En el Tedeum por el 9 de Julio, el arzobispo Jorge García Cuerva cuestionó el rumbo del Gobierno frente a Javier Milei y todo su gabinete. Advirtió sobre el avance de la pobreza, condenó la corrupción y pidió dejar de gobernar con «planillas de cálculo» para volver a mirar a los sectores más vulnerables.
En una de las homilías más críticas desde la llegada de Javier Milei a la Casa Rosada, el arzobispo de Buenos Aires, Jorge García Cuerva, aprovechó el tradicional Tedeum por el Día de la Independencia para enviar un duro mensaje político y social frente al Presidente y la plana mayor de su Gobierno. Sin mencionar nombres, cuestionó el modelo económico, denunció el crecimiento de la pobreza, advirtió sobre la «crueldad» hacia los sectores más vulnerables y volvió a colocar en el centro del debate la responsabilidad del Estado frente a quienes quedaron al margen.
La ceremonia, celebrada en la Catedral Metropolitana, reunió a Milei junto a ministros, legisladores, funcionarios nacionales y autoridades de los tres poderes. Allí, García Cuerva utilizó la parábola del buen samaritano para interpelar a la dirigencia política y cuestionar una lógica de gestión que, según planteó, prioriza los números antes que las personas.
«Lo que gastes de más no siempre es sinónimo de derroche y despilfarro. Es invertir en los más débiles», sostuvo el arzobispo, en una frase que muchos interpretaron como una crítica directa al ajuste fiscal impulsado por el Gobierno nacional.

El jefe de la Iglesia porteña también defendió el rol del Estado en áreas sensibles como la discapacidad y afirmó que aquello que desde una planilla puede parecer un gasto excesivo representa, en realidad, una inversión indispensable en justicia social.
La homilía incluyó además un fuerte cuestionamiento a la indiferencia frente a la pobreza. García Cuerva reclamó asistir a quienes más lo necesitan «sin pedirles antecedentes de pobre», una expresión que fue interpretada como un cuestionamiento a las auditorías y restricciones implementadas sobre distintos programas sociales.

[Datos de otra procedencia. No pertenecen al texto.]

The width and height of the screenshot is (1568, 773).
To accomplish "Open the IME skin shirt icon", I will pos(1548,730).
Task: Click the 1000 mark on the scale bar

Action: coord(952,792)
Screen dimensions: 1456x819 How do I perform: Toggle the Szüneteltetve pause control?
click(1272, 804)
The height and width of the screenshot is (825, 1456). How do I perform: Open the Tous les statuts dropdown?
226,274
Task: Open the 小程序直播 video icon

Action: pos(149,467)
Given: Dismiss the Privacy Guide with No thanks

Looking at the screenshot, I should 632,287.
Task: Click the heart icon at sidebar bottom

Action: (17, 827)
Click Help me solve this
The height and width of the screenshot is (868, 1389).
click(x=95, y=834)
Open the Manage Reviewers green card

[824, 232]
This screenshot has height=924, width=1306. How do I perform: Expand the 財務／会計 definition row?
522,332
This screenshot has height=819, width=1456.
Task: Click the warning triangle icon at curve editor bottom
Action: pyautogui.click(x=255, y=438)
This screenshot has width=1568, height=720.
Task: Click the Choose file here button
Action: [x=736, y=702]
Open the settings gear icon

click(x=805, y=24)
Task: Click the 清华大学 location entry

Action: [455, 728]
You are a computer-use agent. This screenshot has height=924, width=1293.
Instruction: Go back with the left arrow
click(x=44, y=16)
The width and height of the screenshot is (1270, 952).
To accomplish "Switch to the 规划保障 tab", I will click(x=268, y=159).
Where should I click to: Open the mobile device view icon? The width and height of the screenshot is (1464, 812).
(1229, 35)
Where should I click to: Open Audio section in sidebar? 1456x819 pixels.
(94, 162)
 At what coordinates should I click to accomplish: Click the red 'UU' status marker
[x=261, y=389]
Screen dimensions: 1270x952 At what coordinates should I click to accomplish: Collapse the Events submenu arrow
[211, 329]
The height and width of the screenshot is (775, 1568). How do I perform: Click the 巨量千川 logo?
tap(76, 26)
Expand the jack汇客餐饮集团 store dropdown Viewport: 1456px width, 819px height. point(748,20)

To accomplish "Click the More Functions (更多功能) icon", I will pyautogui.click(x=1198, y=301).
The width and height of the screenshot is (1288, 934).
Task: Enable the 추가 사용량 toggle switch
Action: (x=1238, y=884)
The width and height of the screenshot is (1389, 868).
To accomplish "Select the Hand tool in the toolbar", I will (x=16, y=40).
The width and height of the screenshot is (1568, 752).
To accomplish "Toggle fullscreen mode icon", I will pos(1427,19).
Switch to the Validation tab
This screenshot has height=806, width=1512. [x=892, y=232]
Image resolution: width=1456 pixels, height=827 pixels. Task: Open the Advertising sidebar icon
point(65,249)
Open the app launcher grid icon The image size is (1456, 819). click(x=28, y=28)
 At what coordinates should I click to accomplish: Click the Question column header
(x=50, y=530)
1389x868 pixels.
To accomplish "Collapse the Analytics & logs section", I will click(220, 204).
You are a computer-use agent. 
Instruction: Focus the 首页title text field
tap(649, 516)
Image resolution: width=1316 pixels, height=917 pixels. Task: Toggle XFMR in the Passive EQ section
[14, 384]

El mensaje avanzó todavía más cuando denunció el crecimiento de la desigualdad y apuntó contra quienes se enriquecen mientras aumenta la exclusión.
«Algunos se esconden en cuevas de corrupción, haciendo que los pobres sean cada vez más pobres y ellos cada vez más ricos», afirmó.
El arzobispo también cuestionó el clima permanente de confrontación política y sostuvo que gran parte de la dirigencia permanece atrapada en disputas alejadas de las necesidades reales de la población.
Finalmente, pidió volver a mirar «los rostros» detrás de las estadísticas y recordó especialmente a jubilados, personas con discapacidad, enfermos, desocupados y jóvenes atrapados por el narcotráfico, reclamando que las políticas públicas recuperen una dimensión humana.
Las palabras de García Cuerva resonaron frente a un Gobierno que convirtió el equilibrio fiscal en el eje central de su gestión y dejaron una de las postales políticas más fuertes del 9 de Julio: la Iglesia volvió a colocar en el centro del debate el costo social del ajuste y advirtió que ninguna independencia puede sostenerse si crecen la pobreza, la exclusión y la indiferencia.